The workflow in Figure 6. Algorithm process flow for posterior sampling was implemented with the trained Stacked learner and geomodel ensemble from Section 3.1. The proxy was trained to predict incremental oil given an injection well location and rate. The posterior sampling script would select an injector well location and provide that to the proxy, along with the well region information associated with the geomodel of choice. The proxy will calculate the incremental oil from the chosen strategy with the geomodel. This process was repeated iteratively until the sampling terminates. With the 20 geomodel ensemble, well region information was extracted and used to train proxies. For each geomodel, the optimal injection location was determined using the proxy. Posterior sampling was then executed to efficiently test the various injection strategies on different geomodels and obtain a ranking of injection strategies.
The posterior sampling was run for 400 iterations. In practice, the iterations will terminate once a stopping criteria is reached. Examples of stopping criteria include imposing a predetermined number of evaluations (say 50) or setting a probability threshold for the posterior probability of any option evaluated (for instance, 90%). Figure 15 illustrates the operation of the algorithm. The initial iterations are fairly spread out between all the possible injection well locations. This is because the initial assumption is that all injection strategies have the same return—that is, the first distribution is a flat or uninformative prior. After several iterations, a few preferred candidates emerge; eventually the best candidates are selected far more often. This illustrates how the algorithm balances the exploration–exploitation trade-off. The initial search is broad, covering all of the possible strategies at least once. Subsequent iterations narrow down the possible strategies and finally converge on one. The algorithm converges to a few strategies within 30 iterations and then further narrows down to five strategies within the next 30 iterations. The probability distributions for each strategy over 400 iterations is presented in Figure 16.
From the sampling results, it is clear that a few well locations consistently emerge as the ideal locations for water injection to maximize incremental oil recovery. These are well numbers 17, 15 and 14, illustrated in Figure 17. These wells are located towards the middle of the field. It appears that injection in these locations better supports a larger number of production wells yielding higher incremental oil recovery. In order to validate the results of the posterior sampling, numerical simulation was performed with the top five well locations as injection sites. The recommended injection locations were individually simulated in each of the 20 geomodels. Table 13 shows the results comparing simulation and posterior sampling incremental oil recoveries.

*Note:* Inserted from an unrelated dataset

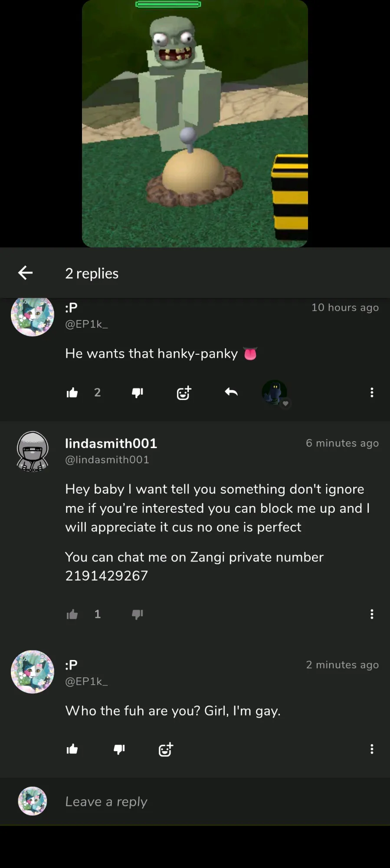Like lindasmith001's comment

pyautogui.click(x=72, y=614)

The average values presented are the averaged incremental oil recovery over the 20 geomodels simulated.
It is clear that the posterior sampling results are able to match the simulation results reasonably well. The relative error between the posterior sampling results and numerical simulation across the five wells is between 6% and 8%. Further, the ranking of the injection locations from the proxy was also supported by the simulation results. This is consistent with the blind test results discussed in Section 3.4. The overall time taken to run each of the geomodels for the five wells was over 24 h. The time taken for the proxy to evaluate all of the injection locations across the 20 geomodels was approximately 7 min.
The results outlined above illustrate the advantages of this workflow:
  • The proxy trained on a geological ensemble is able to predict reservoir responses for an unseen geomodel on a field scale. In particular, time-of-flight as a connectivity feature aids the proxies to generalize to range of petrophysical properties and channel distributions. Therefore, the reservoir manager is able use the proxy trained on a subset of geological models to predict responses for other geological realizations.
  • The choice of training features also provides flexibility for proxies to be trained for a variety of flood projects. Unlike many previous methods, which are focused on one flood type, this approach is applicable for both water and gas floods, including misicble injection and CO2 storage.
  • The workflow presents methods to significantly improve the time required for decision making. The prediction time for all proxies are within 5 s compared to 20 min for a single numerical simulation run. The posterior sampling approach efficiently evaluates injection strategies without requiring excessive simulation time.
This approach has been validated for a channelized sandstone reservoir, with horizontal and vertical permeability anisotropy and multiple facies present. The workflow was also validated for both water and CO2 floods. However, the workflow has not been validated with multiple reservoir types. Further, the rate optimization was restricted to maintaining a voidage replacement ratio of 1, honoring the constraints imposed by the field operator. Therefore, there are several key areas for future work. Firstly, this workflow can be tested with a variety of reservoir types, including unconventional and fractured reservoirs. More work can be done to extend this workflow to other reservoir types. Secondly, production and injection rate optimization can be addressed. In this work, the voidage replacement ratio was set at about one, with other pressure controls constraining the injection rates. In future work, a coupled proxy model can be trained to optimize both voidage and injection rates along with the location.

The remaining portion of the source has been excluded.